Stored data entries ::
━━━━━━━━━━
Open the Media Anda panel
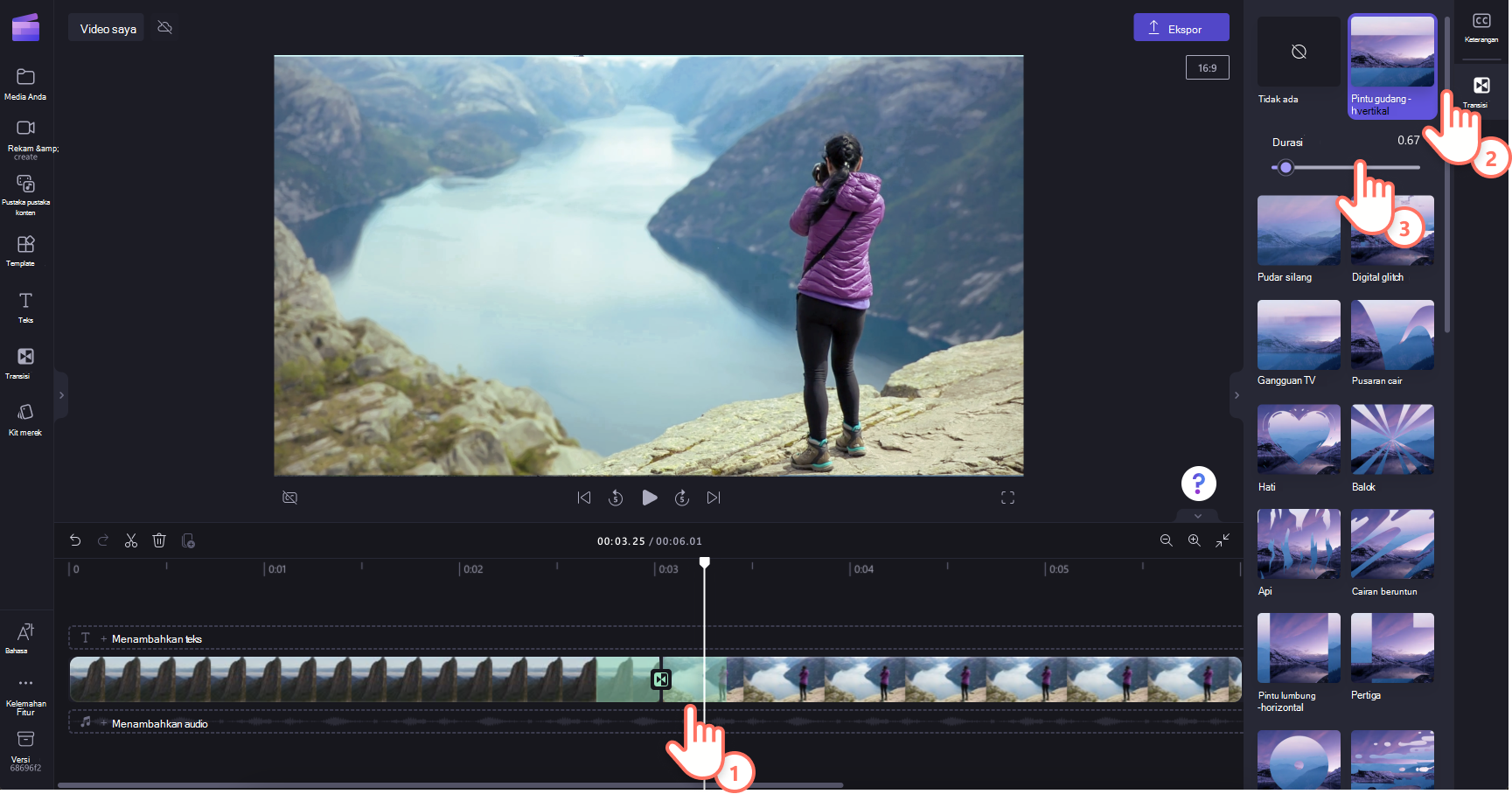This screenshot has width=1512, height=794. [25, 83]
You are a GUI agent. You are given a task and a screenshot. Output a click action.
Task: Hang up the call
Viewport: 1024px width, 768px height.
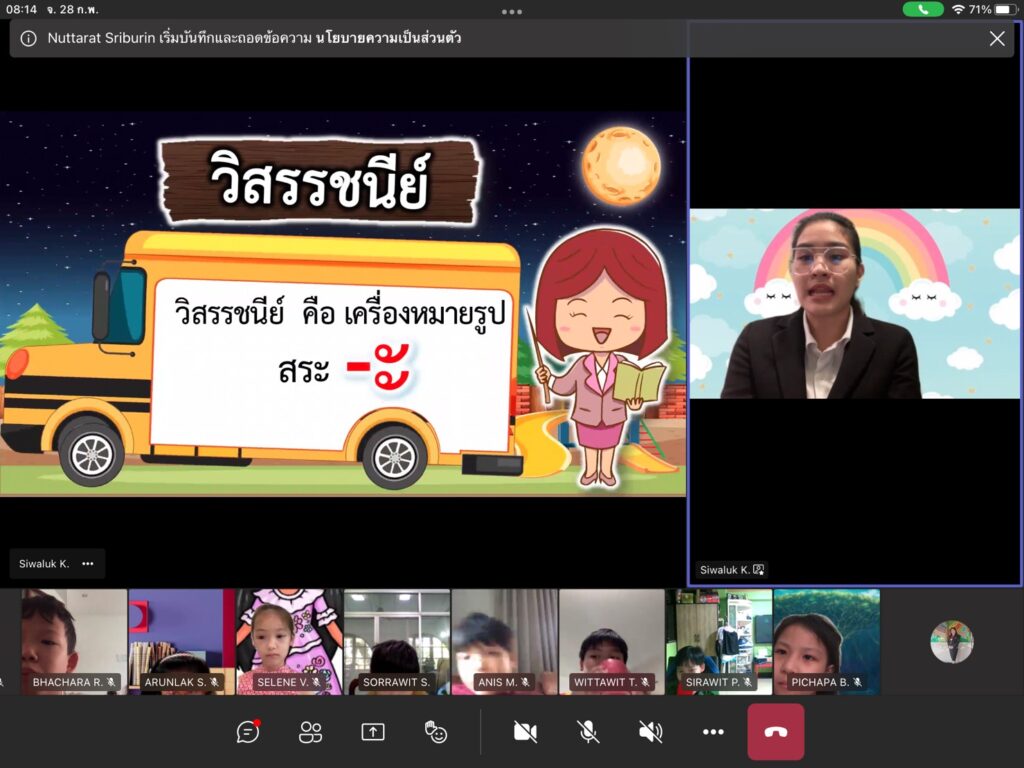coord(776,732)
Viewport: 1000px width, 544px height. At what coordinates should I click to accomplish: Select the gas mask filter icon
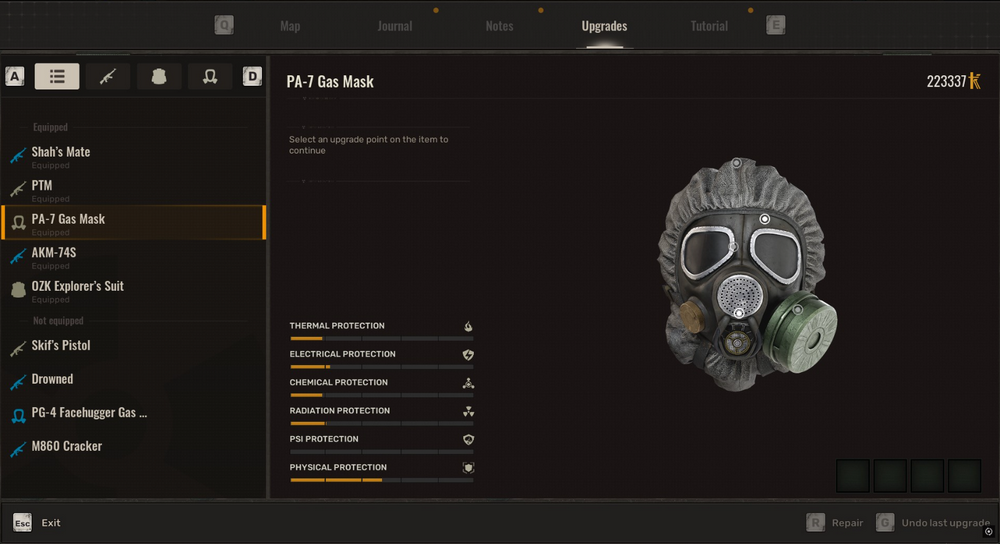tap(210, 76)
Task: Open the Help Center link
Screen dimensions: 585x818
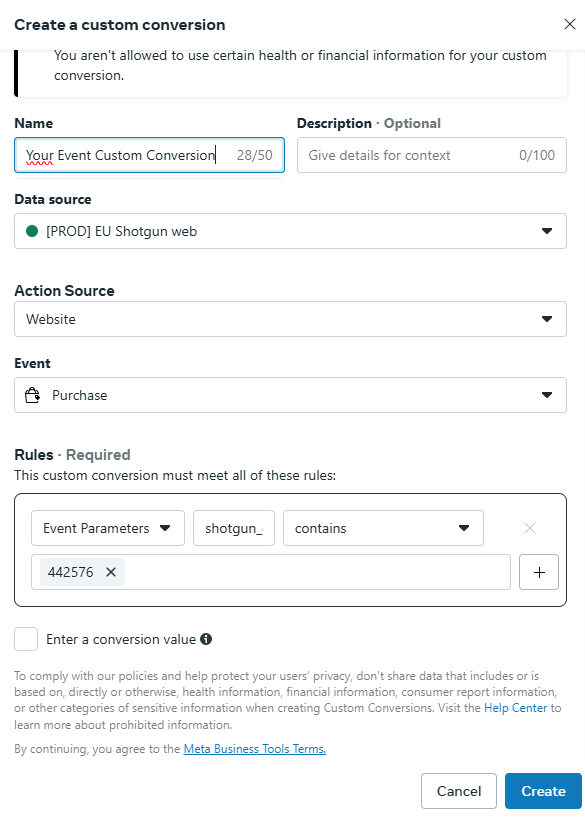Action: pyautogui.click(x=516, y=708)
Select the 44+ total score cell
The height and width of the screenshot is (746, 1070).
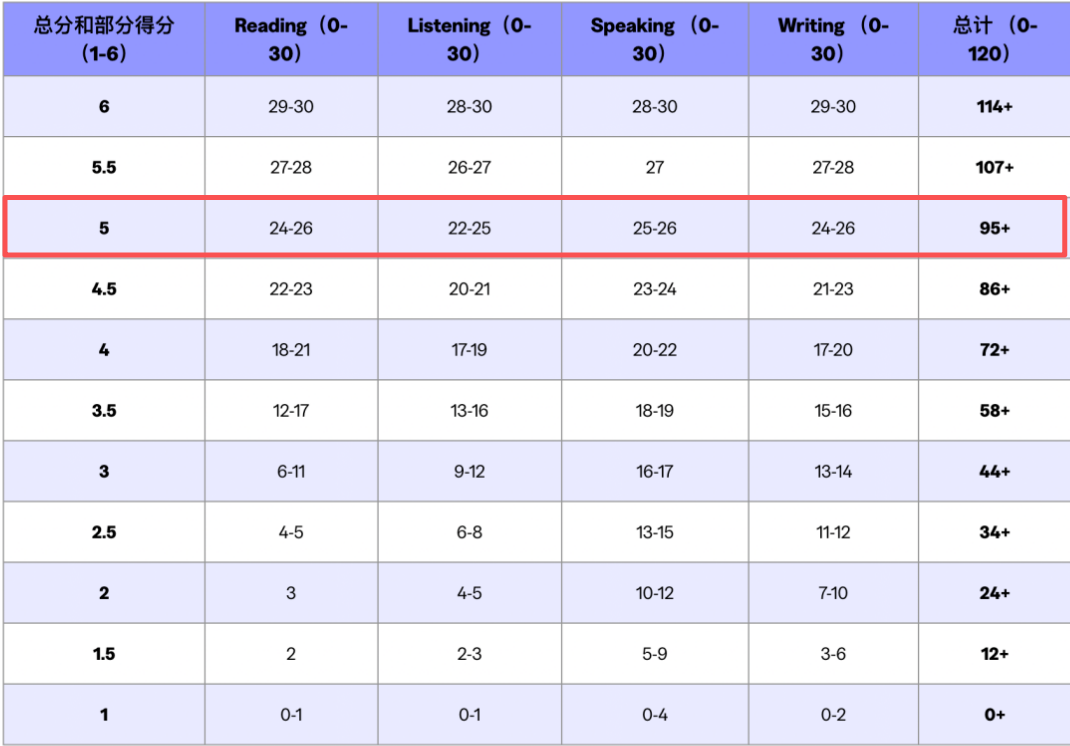click(x=994, y=471)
━━━━━━━━━━
Stated exercise :: Recast the whole listing above as a two-column CSV with the header instruction,response. Each row should pair an instruction with its response, with each value in one quoted field and any line breaks replaced by spaces. Leave the pictures out.

Response to this exercise ::
instruction,response
"Open the Media Anda panel","This screenshot has width=1512, height=794. [25, 83]"
"You are a GUI agent. You are given a task and a screenshot. Output a click action. Task: Hang up the call Viewport: 1024px width, 768px height.","coord(776,732)"
"Viewport: 1000px width, 544px height. At what coordinates should I click to accomplish: Select the gas mask filter icon","tap(210, 76)"
"Task: Open the Help Center link Screen dimensions: 585x818","Action: pyautogui.click(x=516, y=708)"
"Select the 44+ total score cell The height and width of the screenshot is (746, 1070).","click(x=994, y=471)"